With summers getting warmer, as evidenced by the recent record heat waves across much of the country, reducing the heat generated by cooking is key to a cool kitchen. When cooking with regular stovetop pots and pans, the heat rises through the pan and travels upwards. Some of this heat is directed out of the house via the stovetop fan, but heat also builds in the kitchen while cooking. By contrast, a pressure cooker retains the heat and steam so that none of it escapes to heat up your kitchen. Reducing the amount of heat and steam results in a cooler kitchen.

  1. Less cleaning is required

Cooking with regular stovetop pots tends to leave cooking residues on the stove top and control panel as well on adjacent surfaces such as walls and counters.
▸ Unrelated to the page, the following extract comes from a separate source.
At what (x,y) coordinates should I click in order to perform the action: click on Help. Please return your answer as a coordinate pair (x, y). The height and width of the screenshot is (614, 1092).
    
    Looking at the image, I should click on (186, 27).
Steam and oils escape from open cookware to settle on these surfaces, which usually requires some cleanup after the meal is cooked. A pressure cooker, however, has a well secured lid that prevents any splashes or spatters from escaping the cooking vessel. This also eliminates any boil overs which require further cleanup. And when meal preparation is complete, there’s only one pot to wash.

  1. Pressure cookers can also be used to preserve food

Pressure cookers, of course, are also designed for canning foods to be stored for future use. This is why the larger models are often referred to as ‘canners’. Pressure canners usually develop up to 15psi, the high-pressure needed to cook and can foods, including meats and fish. The smaller, lighter pressure cookers can also be used for home canning but they hold fewer jars than larger models. While having this canning facility, the smaller volume cookers are mostly used for everyday stovetop meal preparation.?

Gardeners, hunters and homesteaders who preserve quantities of jars of food usually prefer the largest pressure cooker/canners since more (and larger) jars can be processed per batch. In our home we use the All American Model 921. Most of our neighbors also prefer the same model.

Pressure cooker/canners come with detailed cooking and canning instructions which include charts of the foods which can be canned, time schedules and pressure settings for each food type. It is essential that these instructions be followed carefully to ensure safe food preservation.

Once you learn how handle the pressure cooker, there is absolutely nothing to fear. Even when the steam has been released, be in the habit of keeping your face away from the pot opening to avoid any residual steam or hot splatters. Put a towel down on the counter surface for setting the hot lid after removing it. If you are canning, set another towel down to set the hot jars on; this protects the counter and absorbs the wetness from the jar bottoms.

Pay attention to the psi of the pressure cooker when you go to purchase one. Your options will be between a stovetop cooker and an electric cooker, but ensure that you select one that will give the highest psi. For stovetop cookers this will be 15psi while most electric cookers may only be able to go up to 10psi.

The All-American pressure cookers are high-quality pressure cookers. Since these cookers can last a lifetime with careful use, we recommend this high quality brand. The cookers are made of aluminum or stainless steel. A six quart cooker will provide a hearty meal for the average family, and a large family would find an eight quart cooker most ideal.

?It is time to get past the mystery and hesitation in using pressure cookers. Not only are the modern versions of this cooking technology safer and much less annoying then the older cookers, but the benefits they offer are also too good to pass up.